9.4 Estimating the parameters of a Normal distribution

To keep matters simple and the sample size low (so as to better see effects of different priors; more on this below), we look at a (boring) fictitious data set, which we imagine being measurements of height of two species of flowers, unflowerly named species ‘A’ and ‘B’.

# fictitious data from height measurements (25 flowers of two species each in cm)

heights_A <- c(6.94, 11.77, 8.97, 12.2, 8.48, 
               9.29, 13.03, 13.58, 7.63, 11.47, 
               10.24, 8.99, 8.29, 10.01, 9.47, 
               9.92, 6.83, 11.6, 10.29, 10.7, 
               11, 8.68, 11.71, 10.09, 9.7)

heights_B <- c(11.45, 11.89, 13.35, 11.56, 13.78, 
               12.12, 10.41, 11.99, 12.27, 13.43, 
               10.91, 9.13, 9.25, 9.94, 13.5, 
               11.26, 10.38, 13.78, 9.35, 11.67, 
               11.32, 11.98, 12.92, 12.03, 12.02)

On the assumption that the metric measurements for flower ‘A’ come from a normal distribution, the goal is to estimate credible values for that normal distribution’s parameters \(\mu_{A}\) and \(\sigma_{A}\); and similarly for flower ‘B’. The “research question” of interest is whether it is credible that the mean of heights for flower ‘A’ is smaller than that of ‘B’ - or, in other words, whether the difference in means \(\delta = \mu_{B} - \mu_{A}\) is credibly positive.

Here are relevant summary statistics for this case, and a plot, both of which seem to support the conjecture that flower ‘A’ is smaller, on average, than flower ‘B’.

# bring data into a more practical format
ffm_data <- tibble(
  A = heights_A,
  B = heights_B
) %>%
  pivot_longer(
    cols      = everything(),
    names_to  = 'species',
    values_to = 'height'
    )

# some summary statistics
ffm_data %>%
  group_by(species) %>%
  summarise(
    mean     = mean(height),
    std_dev  = sd(height)
  )
## # A tibble: 2 × 3
##   species  mean std_dev
##   <chr>   <dbl>   <dbl>
## 1 A        10.0    1.76
## 2 B        11.7    1.38
ffm_data %>%
  ggplot(aes(x = height)) +
  geom_density(aes(color = species), size = 2) +
  geom_rug() +
  facet_grid(~species, scales = "free") +
  theme(legend.position = 'none')

The remainder of this chapter will introduce two models for inferring the parameters of a (single) normal distribution, both of which are set-up in such a way that it is possible to compute a closed-form solution for the posterior distributions over \(\mu\) and \(\sigma\): (i) a model with uninformative priors, and (ii) a model with conjugate priors.

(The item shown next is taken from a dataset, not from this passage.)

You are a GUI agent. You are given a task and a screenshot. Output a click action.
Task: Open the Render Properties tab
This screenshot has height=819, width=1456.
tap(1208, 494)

These two models are also explained in the video below.

9.4.1 Uninformative priors

The model with uninformative priors is shown in Figure 9.10.

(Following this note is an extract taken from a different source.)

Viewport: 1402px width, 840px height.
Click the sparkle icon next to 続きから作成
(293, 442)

A model to infer the parameter of a normal distribution with non-informative priors.

Figure 9.10: A model to infer the parameter of a normal distribution with non-informative priors.

The posterior for variance \(\sigma^{2}\) and mean \(\mu\) for this model with uninformative priors is as follows:

\[ \begin{align*} P(\mu, \sigma^2 \mid \mathbf{y}) & = {\color{7F2615}{P(\sigma^2 | \mathbf{y})}} \ \ \ {\color{353585}{P(\mu \mid \sigma^2, \mathbf{y})}} & \text{with:} \\ \sigma^2 \mid \mathbf{y} & \sim \mathrm{Inv}\text{-}\chi^2 \left(n-1,\ s^2 \right) \\ \mu \mid \sigma^2, \mathbf{y} & \sim \mathrm{Normal} \left (\bar{y} \mid \frac{\sigma}{\sqrt{n}} \right) \end{align*} \]

The aida package provides the convenience function aida::get_samples_single_noninformative, which we use below but also show explicitly first. It takes a vector data_vector (like height_A) of metric observations as input and returns n_samples samples from the posterior.

get_samples_single_noninformative <- function(data_vector, n_samples = 1000) {
  # determine sample variance
  s_squared <- var(data_vector)
  # posterior samples of the variance
  var_samples <- extraDistr::rinvchisq(
    n = n_samples,
    nu = length(data_vector) - 1,
    tau = s_squared
  )
  # posterior samples of the mean given the sampled variance
  mu_samples <- map_dbl(
    var_samples,
    function(var) rnorm(
      n = 1,
      mean = mean(data_vector),
      sd = sqrt(var / length(data_vector))
    )
  )
  # return pairs of values
  tibble(
    mu    = mu_samples,
    sigma = sqrt(var_samples)
  )
}

If we apply this function for the data of flower ‘A’, we get samples of likely pairs consisting of means and standard deviations (each row is one pair of associated samples):

aida::get_samples_single_noninformative(heights_A, n_samples = 5)
## # A tibble: 5 × 2
##      mu sigma
##   <dbl> <dbl>
## 1 10.0   1.71
## 2 10.3   1.91
## 3 10.3   2.08
## 4 10.6   1.28
## 5  9.44  1.92

By taking more samples from this 2-dimensional (joint) posterior distribution a scatter point reveals its approximate shape.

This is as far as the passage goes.